Я взяла все это, разорвала на мелкие кусочки и выбросила даже вместе с принцессой Эвженкой в туалет.
И бабушке об этом сказала. Каченке она нажаловаться на меня не сможет. Но сердилась она ужасно и снова рассказывала мне, как у Фрайштайна, когда он был маленьким мальчиком, фашисты застрелили маму прямо на глазах. Но ведь я в этом не виновата! Я не была нужна Фрайштайну, а теперь он мне тоже не нужен. Мне больше всего нужны Каченка и Пепа, но они уехали, еще мне нужны какие-нибудь друзья, но их у меня почти нет. В Закопах уж точно.
Я хожу кругами вокруг домов и смотрю, нет ли кого, кто со мной хотя бы немного поиграл. Я обязательно кого-нибудь встречаю, но играть со мной никто не хочет. Так что мне приходится самой себя занимать. Обычно рисованием.
Я скучаю по кружку, по пану Пецке и больше всего по глине. У меня прямо чешутся пальцы, и иногда ночью мне снится этот запах, который бывает только там, и он такой же прекрасный, как тот, что в театре. Еще мне нравится, как пахнут старые фотографии. У бабушки в спальне в комоде их полный ящик. Я хожу туда их смотреть, но тайком, потому что бабушка не хочет их мне давать. Я сажусь на пол, открываю нижний ящик и раскладываю их вокруг себя. Больше всего мне нравятся фотографии, на которых красивые дамы в красивых платьях, например, на лошади или на балу. Это бабушкины сестры Аня и Ирма, и сама бабушка, когда она еще не выглядела как бабушка.
Я нашла там одну фотографию, на которой на обороте написано «Dem Karel seine Mutti», это по-немецки, и это значит «Карелу от мамы». На фотографии пани Фрайштайнова, то есть Хелена, мама Фрайштайна. Она тоже красивая и молодая и в красивом платье, но так по-принцессному, как бабушка и ее сестры, она не выглядит. Она не светловолосая, и у нее серьезное выражение лица, как будто она знает, что натворит Фрайштайн, когда вырастет. У нее точно такие же кудрявые волосы, как у меня.
Я долго рассматривала ее и пыталась представить, каково это – быть убитым фашистами, когда ты еще нестарый. Но я не знаю. В конце концов я украла эту фотографию и спрятала. Это же моя бабушка, а не бабушкина, что такого. Я еще не знаю, что сделаю с ней, но рвать и выбрасывать в туалет, как Фрайштайна, не хочу. Конечно, это его мама, но она же ни в чем не виновата. Наверное, положу ее в СОВ, к тому зеркальцу и рыбе, которые мне подарила тетя Марта.
Я успела все как следует убрать, и бабушка даже ничего не заметила. Видимо потому, что сегодня у нее гости.
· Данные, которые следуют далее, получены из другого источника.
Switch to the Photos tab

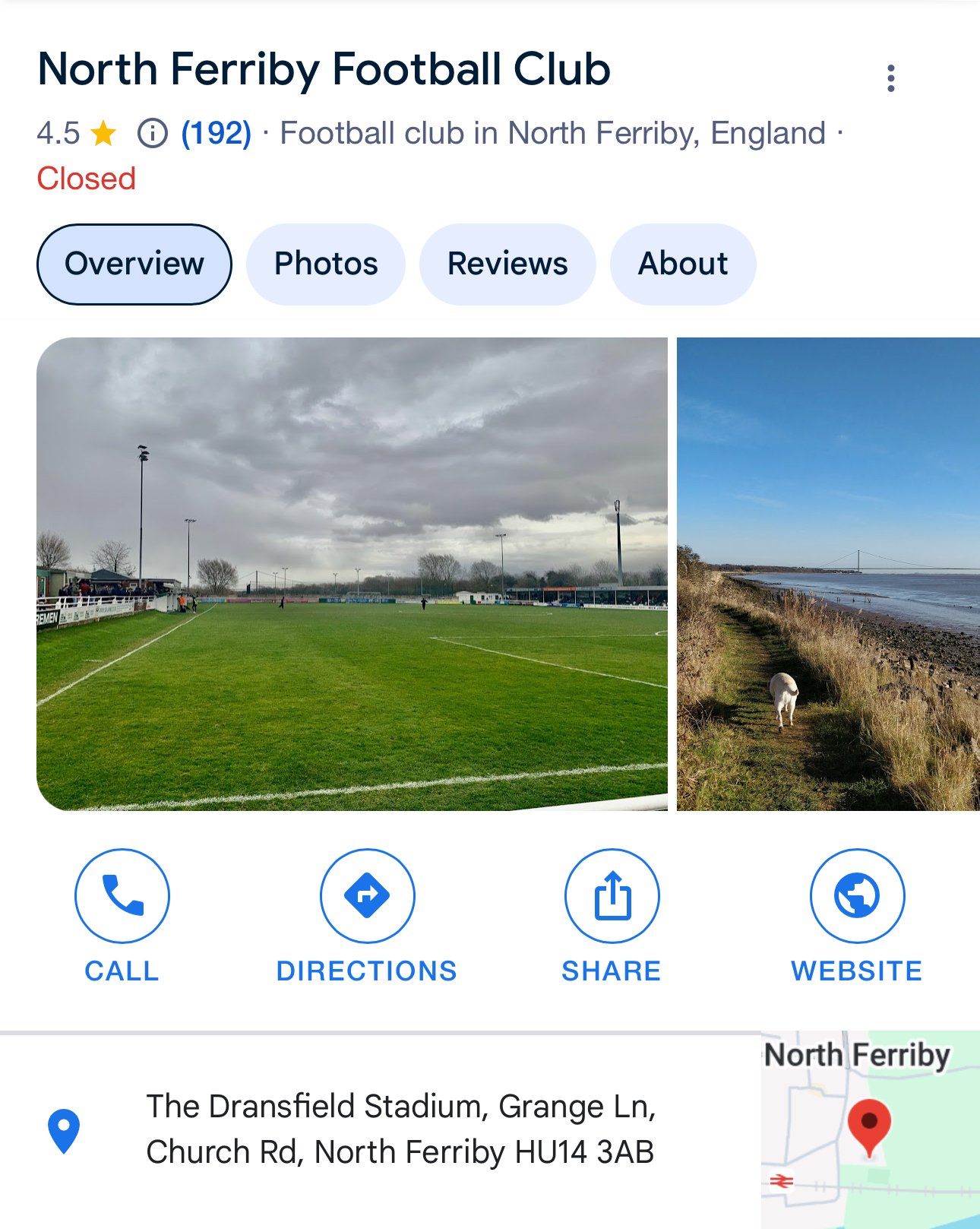point(326,264)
Это случается редко, примерно раз в неделю, в субботу или в воскресенье, зависит от того, когда пани Веверкова идет на кладбище. Она всегда заходит по пути.
Пани Веверкова ужасно толстая, не такая старая, как бабушка, но тоже достаточно старая.
Она живет в доме с большим садом, она в нем одна и почти ни с кем не разговаривает. Бабушке она всегда рассказывает, кто ей что сделал и с кем она судится. Мне пани Веверкова не очень нравится, потому что она плохо пахнет, будто описалась, и потому что она ужасная сплетница.
Я тоже однажды описалась, но я была не виновата. Это случилось из-за того, что Каченка случайно послала меня в школу на час раньше. Школа была еще заперта, и я ждала, пока откроют. Мне очень захотелось писать, и я не знала, что делать. Я не могла пописать на улице, потому что там все видно со всех сторон, но главное, потому, что вместе со мной ждал Сецкий, которого тоже по ошибке отправили в школу, и я его стеснялась. Я переминалась с ноги на ногу, и мне было очень плохо. Я боялась идти обратно домой, потому что потом опоздала бы в школу и еще потому, что если бы я начала двигаться, то могла бы описаться. Но я все равно описалась, и Сецкий это видел. Я плакала, но Сецкий сам пообещал, что никогда никому не расскажет. Это та самая тайна, которую он обо мне знает. Это было в первом классе, когда я была еще маленькая и глупая.